Volgens diverse uitleggers moet voor deze el ca. 52,5 cm worden gerekend (waarbij wordt uitgegaan van een handbreedte van 7,5 cm). De meetlat (“één lat”) in de hand van de Man is zes el en is in deze berekening 3,15 m (= 6 x 52,5 cm). De muur is dus 3,15 m breed en 3,15 m hoog.

Dat er met het meten van de muur wordt begonnen, wijst erop dat alles binnen de muur een speciaal voor God afgezonderde plaats heeft ten opzichte van het gebied buiten de muur. Wat binnen de muur is, is afgezonderd voor of toegewijd aan God. Het is te vergelijken met het heiligen van de zevende dag als een dag die God heeft afgezonderd van de zes andere dagen om speciaal voor Hem te zijn (Gn 2:3). We zien dat ook bij de muur rondom Jeruzalem (Ne 12:27). Tevens zorgt de muur ervoor dat het kwaad, de zonde, geen toegang krijgt. De muur maakt scheiding tussen het heilige en onheilige (Ez 42:20).

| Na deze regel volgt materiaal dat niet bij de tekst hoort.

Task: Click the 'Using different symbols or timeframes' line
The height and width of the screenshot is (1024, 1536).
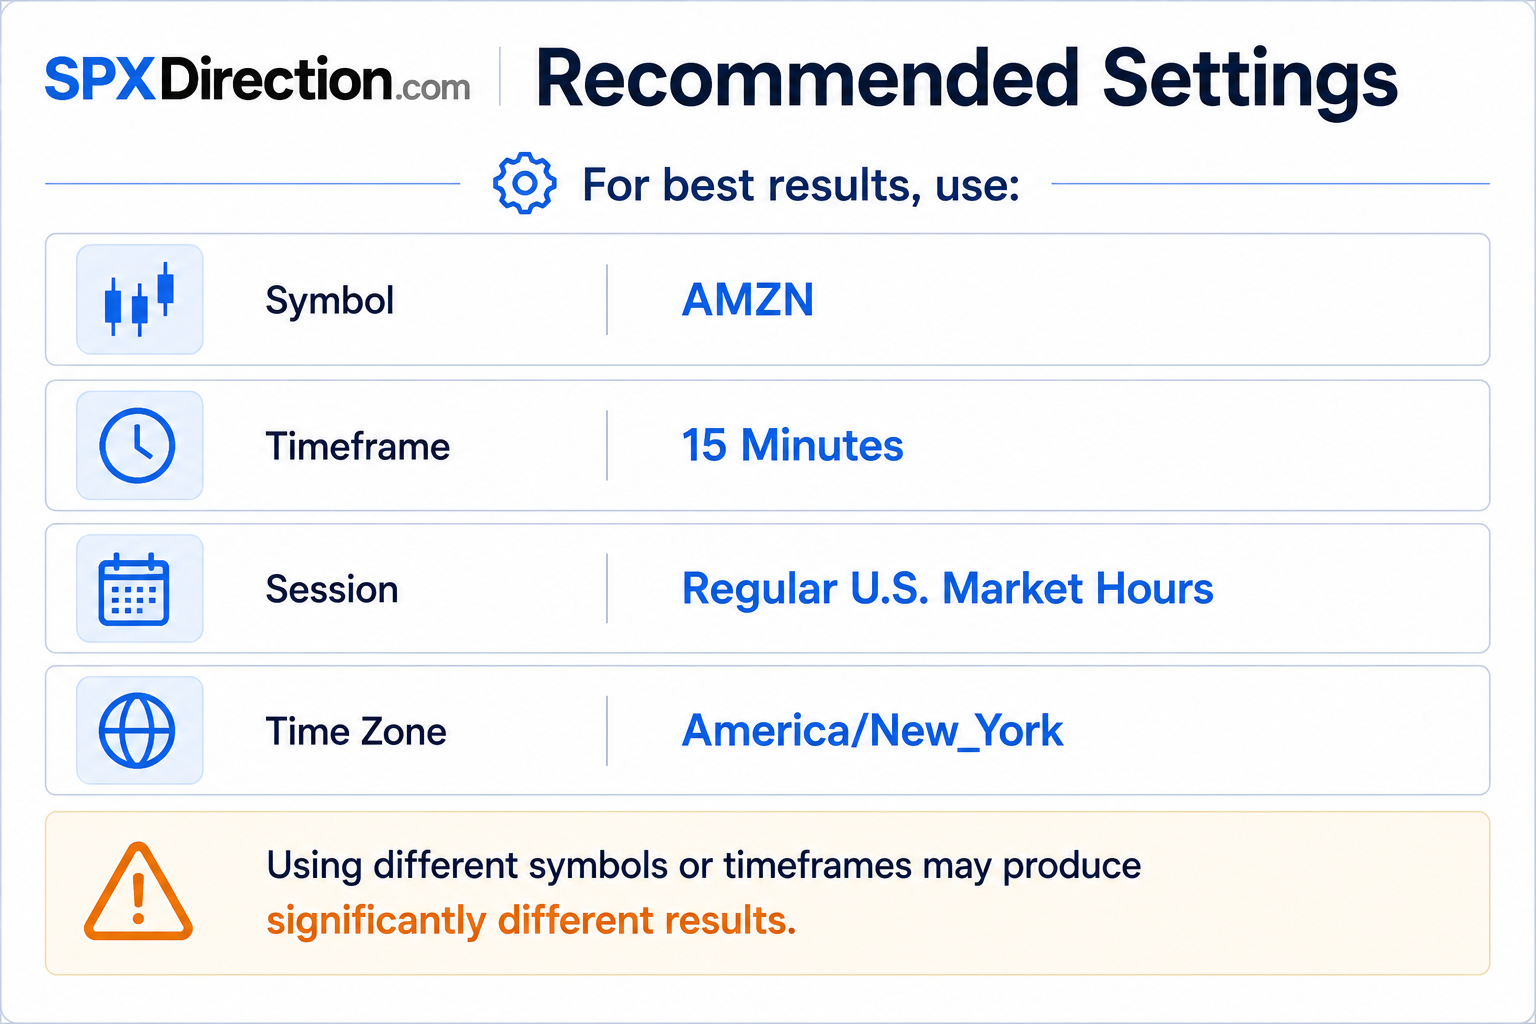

Direct aan het begin van de beschrijving van de tempel zien wij van hoe groot belang deze beide aspecten – toewijding aan God en het weren van de zonde – zijn. Het zijn de voorwaarden waaraan moet worden voldaan, wil God te midden van Zijn volk kunnen wonen, want “de heiligheid is een sieraad voor Uw huis, HEERE, tot in lengte van dagen” (Ps 93:5b).